**演習課題:**
1 – 小説『いつかパラソルの下で』の書評について、「物語自体に対する論評は、それ」から「てくれるかどうかは別の問題。」まで（両端を含む）を、「中学生」を「高校生」に置き換えて書き直すこと。
2 – 小説『いつかパラソルの下で』の書評で、※印の行に読点区切りで並ぶ語を、角括弧内の分類番号を除いてすべて列挙すること。
3 – 小説『いつかパラソルの下で』の書評を、本文最後の文の後から書き継ぐこと。

いつかパラソルの下で

いつかパラソルの下で

いつかパラソルの下で

「いつかパラソルの下で」森絵都(2005)☆☆☆★★
※[913]、国内、現代、小説、三人兄妹、自分探し、モラトリアム

今年(2005年)の4月に発刊、4ケ月後の8月に読んだというのにネットを覗く限り、賛否両論あれど、もはや語りつくされているという感がする本書。つくづく森絵都という作家に対する本読み人の期待のほどが知れる。と、同時に語りつくされた感があるというのが、本書の限界か。

物語自体に対する論評は、それぞれの本読み人の感性の問題もあり、それはそれで賛否両論あるべきだろうが、この作品の賛否両論の最も大きなポイントは、亡くなったばかりの厳格な父親の「不倫」という事件の発覚と、森絵都に誰も期待も、想像もしてない大胆な性描写。森絵都の転換期と見るべきなのだろうか。
少なくとも、従来の作品のように、例えるなら中学生に薦めることのできる作品とは言えない。
作家は必ずしも読者におもねる必要はない。読者の期待に応える義務もない。作家は、自分の書きたい作品を書くべきである。しかし、作家が自由にふるまうとき、そこに読者がついてきてくれるかどうかは別の問題。

厳格な父が交通事故で死んで三週間ほどたって、母のもとへ父の元部下という女性が現れた。主人公柏原野々は母と一緒にその女性から話を聞いた。部長が死んだのは自分のせいです。部下である自分に言い寄ったのに、それを断ったことを部長は悩まれていたのではないか。その女性は語る。女性が去ったあと一笑にふす母娘。その夜、母は、父の蔵書の裏から使いかけの避妊具の箱を見つけたと連絡してきた。
その夜をきっかけに母は生きる張りを失ったかのように無気力になってしまった。
異常なまでに潔癖で厳格な父親に育てられた柏原兄妹は、潔癖で厳格な父に反発し、20歳で家を出てふらふらと生活する兄と、兄同様に20歳で家を出てふらふらとしている主人公、野々、二人に反するかのように父の言うことを聞き育ち、今も家で母と暮らす一番下の妹、花の三人兄妹。三人で父の一周忌の打ち合わせをするうちに、父の暗い血について、謎とされていた父の出生の地について調べるため、三人で佐渡が島へ向かうことに・・。

**収集資料:**
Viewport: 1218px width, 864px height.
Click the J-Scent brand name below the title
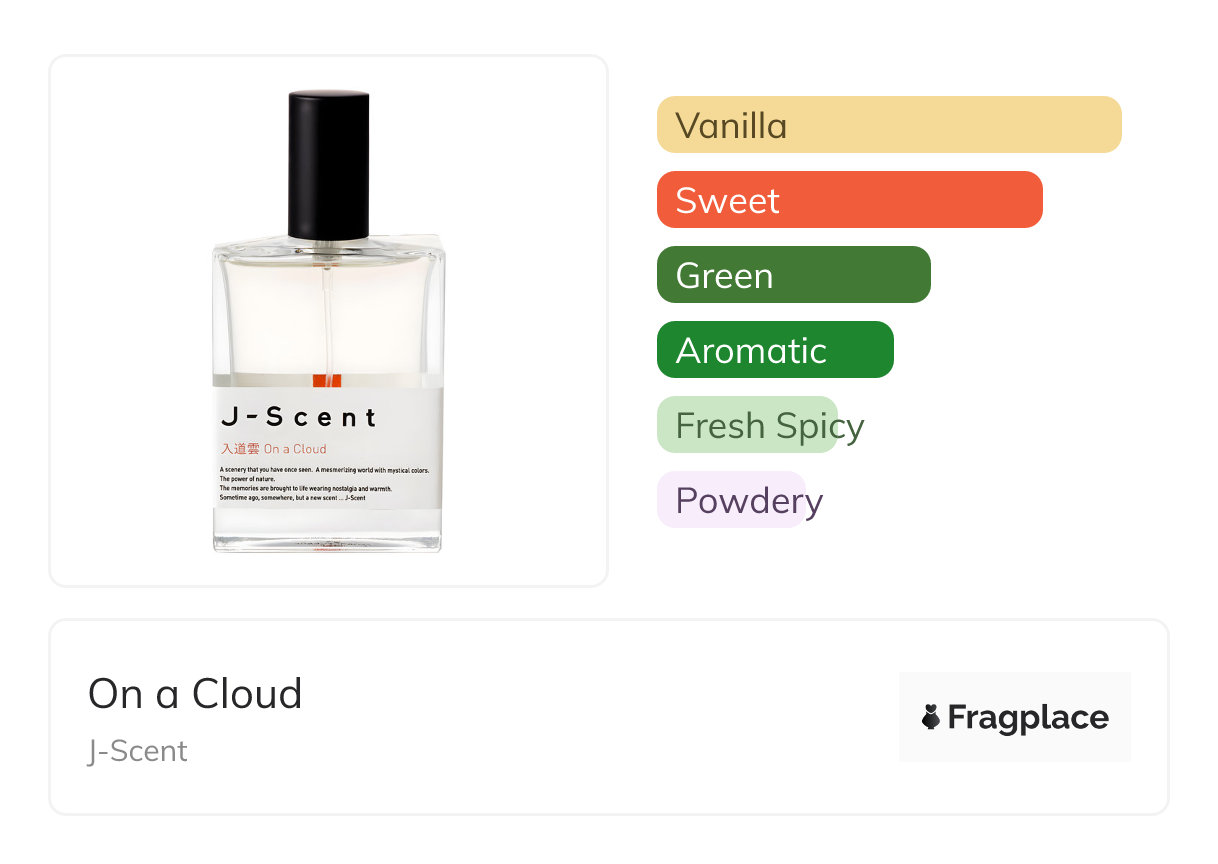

**記述回答:**
1 –
物語自体に対する論評は、それぞれの本読み人の感性の問題もあり、それはそれで賛否両論あるべきだろうが、この作品の賛否両論の最も大きなポイントは、亡くなったばかりの厳格な父親の「不倫」という事件の発覚と、森絵都に誰も期待も、想像もしてない大胆な性描写。森絵都の転換期と見るべきなのだろうか。
少なくとも、従来の作品のように、例えるなら高校生に薦めることのできる作品とは言えない。
作家は必ずしも読者におもねる必要はない。読者の期待に応える義務もない。作家は、自分の書きたい作品を書くべきである。しかし、作家が自由にふるまうとき、そこに読者がついてきてくれるかどうかは別の問題。

2 – 国内、現代、小説、三人兄妹、自分探し、モラトリアム

3 –
厳格、潔癖というより、偏執狂的な父親の子どもの育て方。それに反発した兄姉。末っ子はそんな兄姉の姿を見、反面教師のようにうまく育つ。とてもありがちな兄妹像。旅を通し、強大だった父親の姿が、等身大の一人の人間になったとき、兄妹たちは父親の影を乗り越え、成長していく。ところどころユーモアを交えた描写が、笑いを誘いながら物語を進める。

千人切りのヤスの伝説、その伝説に怯える父の姿このあたりはまだオブラートに包まれた表現でいいのだが、絶倫とか、ジェルとか、直接的な描写は本当にこの作品に必要だったのだろうか。そうした事実、そうした悩みを抱えた女性がいることは確かに現実。敢て、現実にたち向かい成長する姿を描いたと言えなくもないのだが、この作品、本当にたち向かって成長したとまで言えるのだろうか?最後の家族団らんは、なし崩し的な印象もある。ふらふらしていた生活から、しっかりした生活を目指すことを成長というようなパターンをこの作家が踏むことがちょっと信じられない。ええっ!である。

決してつまらない物語ではない。ユーモアもあるし、主人公の心の微妙な動きも共感できる。各エピソードも現実にありそうで、荒唐無稽でもない。しかし、それだけ。
いや、市井の人々の生活を描いただけの作品というなら確かにそうなのだけれど・・。

蛇足:佐渡に住む、三兄妹の従姉妹、愛が突然叫ぶ「相川に来たなら、明日は、イカイカ祭りに決まってるじゃない」が、突飛で唐突だけど、すごくいい。突然現れた親戚たちに自分の大事な行事を奪われたらたまらないという、思春期の少女の思い。いいよね、こういうの。愛の物語こそ、森絵都の作品って気がする。
ちなみにイカイカ祭りって、本当にあるんだね。行って、旨いイカ喰いてぇ!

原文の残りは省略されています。